**WHAT THE TASK REQUIRES**
Rewrite the AWS messaging guide from "The Three Services, Clearly" to "message, many recipients.", replacing "producer" with "publisher" everywhere it appears.

[Start EXCERPT TO READ]

AWS Event-Driven: SNS, SQS, and EventBridge Guide

The architecture decision I have seen go wrong most consistently in AWS-native applications is choosing the wrong messaging service for the wrong reason. Teams pick SQS because they have heard of it. They add SNS because a tutorial told them to. They ignore EventBridge because it sounds like enterprise middleware. Then six months later they are asking why their event routing logic is scattered across Lambda functions and why adding a new event consumer requires code changes in three places.

AWS gives you three genuinely different messaging primitives. Understanding what each one actually does, at the level of how messages move and who is responsible for routing, saves you from an architecture that works until it does not.

The Three Services, Clearly Differentiated

SQS (Simple Queue Service) is a point-to-point message queue. A producer writes messages to a queue. One consumer reads them. SQS manages message retention (up to 14 days), delivery (at-least-once), and visibility timeouts (the period a message is invisible after being received, giving the consumer time to process and delete it). SQS is fundamentally a work queue: one worker pool consuming from a shared list of tasks.

SNS (Simple Notification Service) is a pub-sub notification service. A producer publishes to a topic. Every subscriber to that topic receives a copy of the message. Subscribers can be SQS queues, Lambda functions, HTTP endpoints, email addresses, or SMS numbers. SNS is a fan-out mechanism: one published message, many recipients.

[End EXCERPT TO READ]
[Start DATASET EXTRACT]

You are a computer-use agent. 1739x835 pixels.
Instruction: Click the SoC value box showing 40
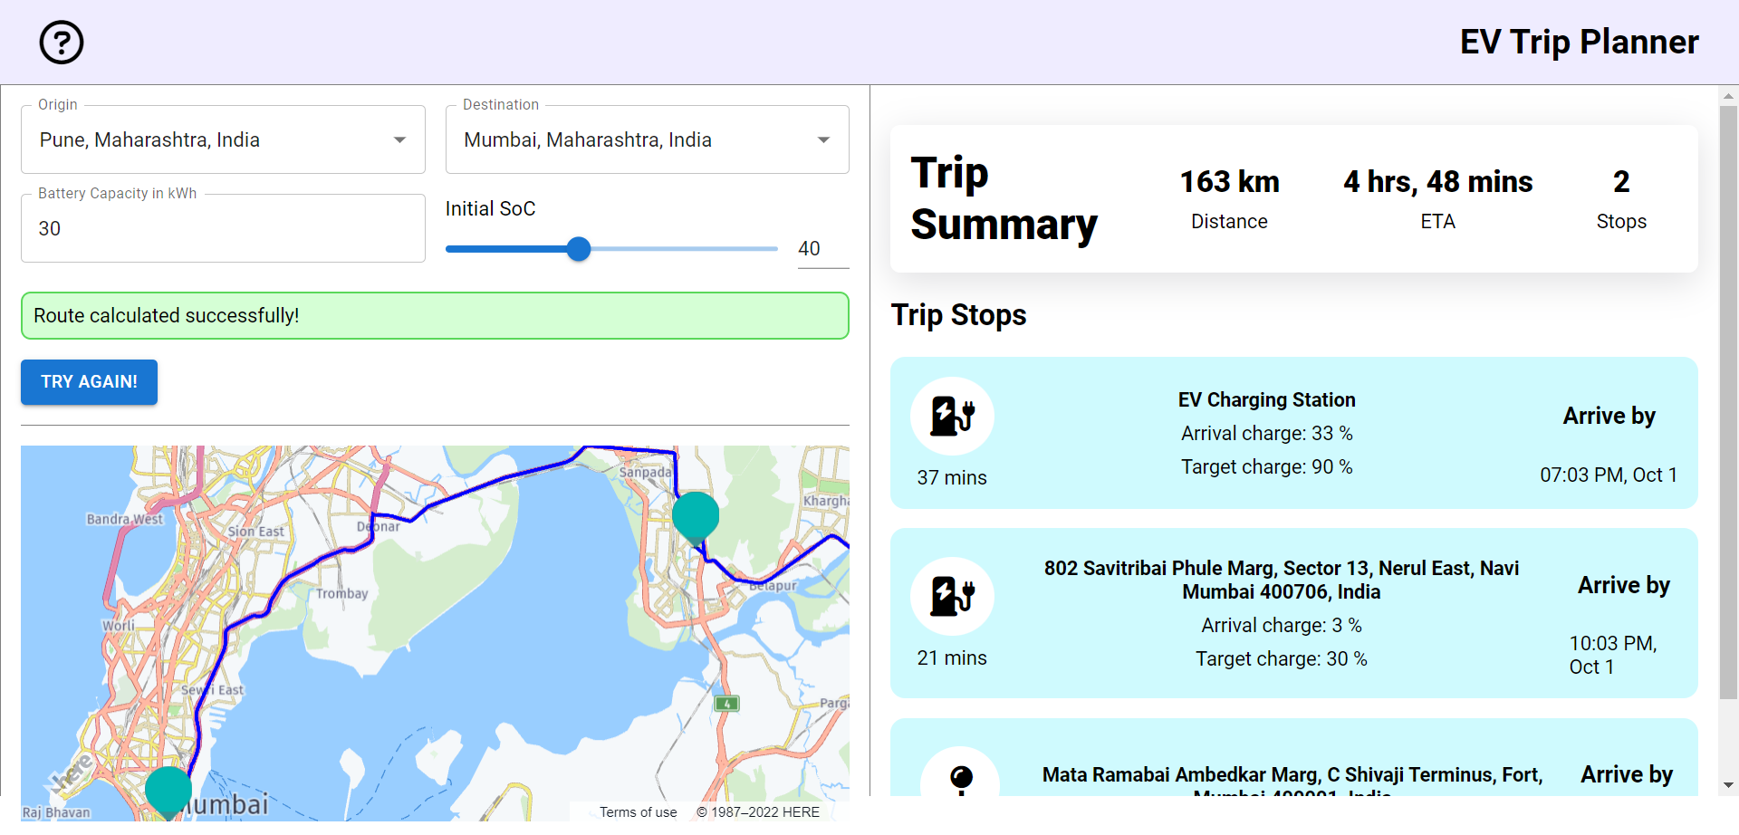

[End DATASET EXTRACT]

**TASK RESULT**
The Three Services, Clearly Differentiated

SQS (Simple Queue Service) is a point-to-point message queue. A publisher writes messages to a queue. One consumer reads them. SQS manages message retention (up to 14 days), delivery (at-least-once), and visibility timeouts (the period a message is invisible after being received, giving the consumer time to process and delete it). SQS is fundamentally a work queue: one worker pool consuming from a shared list of tasks.

SNS (Simple Notification Service) is a pub-sub notification service. A publisher publishes to a topic. Every subscriber to that topic receives a copy of the message. Subscribers can be SQS queues, Lambda functions, HTTP endpoints, email addresses, or SMS numbers. SNS is a fan-out mechanism: one published message, many recipients.